Publications

Responsible AI in Health Care: What Providers and AI Vendors Must Do Now

November 13, 2025

Despite the rapid invention and widespread use of artificial intelligence (AI), the federal government is just beginning to shape the regulatory landscape. In the absence of comprehensive federal AI regulations, private health care organizations are creating voluntary "responsible AI" frameworks. While these frameworks are not based on specific statutory authority, they are reshaping industry expectations and establishing baseline measures for transparency. These early frameworks are likely to be used as the template for future regulations, making early adoption a competitive advantage. Early operational adoption can also reduce procurement friction, speed implementation, and mitigate safety and compliance risk. This alert reviews health AI frameworks created for developers and deployers.

Regulatory Activity Snapshot

July 23, 2025: The White House's Office of Science and Technology Policy issued America's AI Action Plan.
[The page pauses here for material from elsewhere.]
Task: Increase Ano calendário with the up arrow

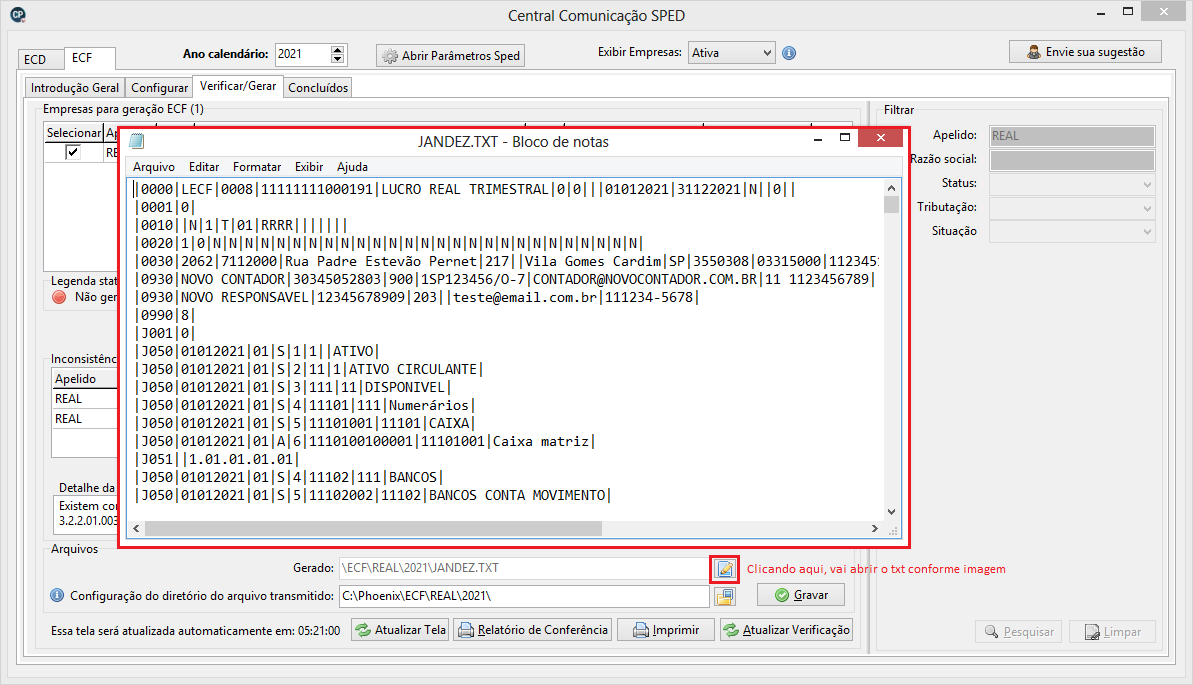Action: click(338, 49)
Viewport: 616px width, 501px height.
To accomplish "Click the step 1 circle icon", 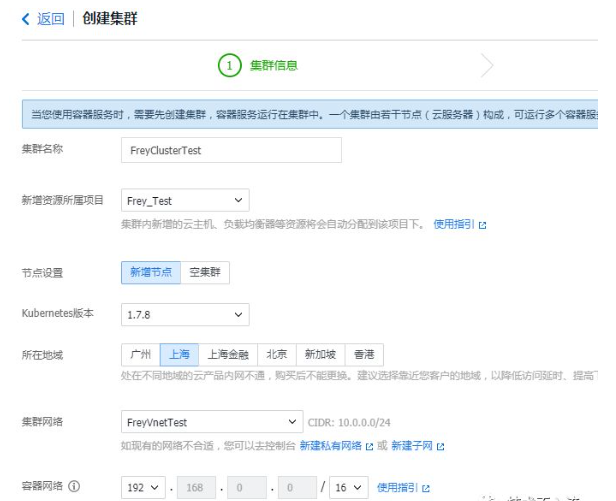I will 230,66.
While the plan did not specifically address AI uses in health care, it outlines the Trump administration's goals for a federal regulatory scheme, emphasizing the need to establish a common-sense regulatory environment to promote innovation with respect to AI applications.

September 30, 2025: The U.S. Food & Drug Administration (FDA) issued a Request for Public Comment on methods for assessing the real-world performance of AI-enabled medical devices. The request asks for input on performance metrics, post-deployment monitoring methods, data management practices, signs of performance degradation, clinical usage patterns, and implementation barriers, including approaches to maintaining patient privacy and data protections. The deadline for comments is December 1, 2025.

November 6, 2025: FDA's Digital Health Advisory Committee met to discuss generative AI-enabled digital mental health medical devices. Acknowledging generative AI can improve access to mental health treatment in cases where traditional barriers would have prevented care, the Committee also found that it introduces novel risks because models evolve over time. Committee members discussed the need for structured taxonomy for mental health uses cases, post-market monitoring, and clearer regulatory pathways for developers of AI-enabled mental health therapeutic devices.

Emerging Frameworks

Category 1: Developed Primarily for AI Developers

The Consumer Technology Association (CTA) – Performance Verification and Validation for Predictive Health AI Solutions

Type of Framework: Technical standard for predictive health AI solutions.
Intent: Provide a consistent way for developers to address safety and effectiveness of predictive AI solutions before deployment and ensure solutions meet prescribed purposes and user expectations in real-world settings, which helps foster trust among clinicians, patients, and policymakers.
Broader Challenge Targeted: The lack of standardized, risk-based methods to assess predictive health AI before deployment. Without such measures, inconsistencies in quality and reliability can perpetuate health disparities and erode trust among clinicians and patients.
Data Management Approach: Supports rigorous data quality and transparency requirements in model development, noting the importance of complete data verification, mitigation of potential biases in different data processes, and transparency of input and output data elements. References the Health Insurance Portability and Accountability Act (HIPAA), the European Union's General Data Protection Regulation (GDPR), and frameworks such as the National Institute of Standards and Technology (NIST) AI Risk Management Framework (AI RMF) to encourage privacy and security throughout validation.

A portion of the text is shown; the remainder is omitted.